▶ _Work instructions_
Take the records below and retype them line by line, from the first line through the one containing "[Has Amaal Mallik"; stop there.

----- The input

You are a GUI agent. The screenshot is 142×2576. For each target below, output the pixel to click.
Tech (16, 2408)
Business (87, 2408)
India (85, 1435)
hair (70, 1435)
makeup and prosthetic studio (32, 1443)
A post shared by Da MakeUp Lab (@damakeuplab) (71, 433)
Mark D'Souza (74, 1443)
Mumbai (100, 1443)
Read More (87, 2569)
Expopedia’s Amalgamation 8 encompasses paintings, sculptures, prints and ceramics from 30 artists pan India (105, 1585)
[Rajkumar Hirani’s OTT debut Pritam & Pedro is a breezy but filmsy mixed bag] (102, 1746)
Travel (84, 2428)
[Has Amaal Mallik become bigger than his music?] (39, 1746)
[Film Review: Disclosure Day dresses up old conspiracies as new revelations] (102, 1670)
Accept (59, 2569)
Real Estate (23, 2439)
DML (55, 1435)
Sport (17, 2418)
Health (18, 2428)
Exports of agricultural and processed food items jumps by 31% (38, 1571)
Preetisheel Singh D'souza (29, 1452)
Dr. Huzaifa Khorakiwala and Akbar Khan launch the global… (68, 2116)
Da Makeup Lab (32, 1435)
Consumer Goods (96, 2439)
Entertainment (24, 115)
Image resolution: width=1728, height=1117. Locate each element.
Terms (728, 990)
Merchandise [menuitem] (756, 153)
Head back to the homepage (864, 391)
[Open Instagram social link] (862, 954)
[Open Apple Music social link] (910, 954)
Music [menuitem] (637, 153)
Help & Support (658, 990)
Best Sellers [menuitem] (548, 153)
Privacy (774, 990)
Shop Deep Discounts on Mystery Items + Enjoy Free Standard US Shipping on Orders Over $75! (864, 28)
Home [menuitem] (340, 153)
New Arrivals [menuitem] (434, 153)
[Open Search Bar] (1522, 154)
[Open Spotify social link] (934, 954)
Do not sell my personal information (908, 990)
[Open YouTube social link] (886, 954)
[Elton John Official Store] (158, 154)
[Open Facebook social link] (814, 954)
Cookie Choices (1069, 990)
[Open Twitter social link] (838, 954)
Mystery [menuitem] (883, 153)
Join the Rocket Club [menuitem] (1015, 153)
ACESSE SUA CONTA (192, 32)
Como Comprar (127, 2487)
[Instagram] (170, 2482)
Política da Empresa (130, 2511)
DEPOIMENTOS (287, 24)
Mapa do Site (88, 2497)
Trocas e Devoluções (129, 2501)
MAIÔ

----------

▶ _Answer section_
You are a GUI agent. The screenshot is 142×2576. For each target below, output the pixel to click.
Tech (16, 2408)
Business (87, 2408)
India (85, 1435)
hair (70, 1435)
makeup and prosthetic studio (32, 1443)
A post shared by Da MakeUp Lab (@damakeuplab) (71, 433)
Mark D'Souza (74, 1443)
Mumbai (100, 1443)
Read More (87, 2569)
Expopedia’s Amalgamation 8 encompasses paintings, sculptures, prints and ceramics from 30 artists pan India (105, 1585)
[Rajkumar Hirani’s OTT debut Pritam & Pedro is a breezy but filmsy mixed bag] (102, 1746)
Travel (84, 2428)
[Has Amaal Mallik become bigger than his music?] (39, 1746)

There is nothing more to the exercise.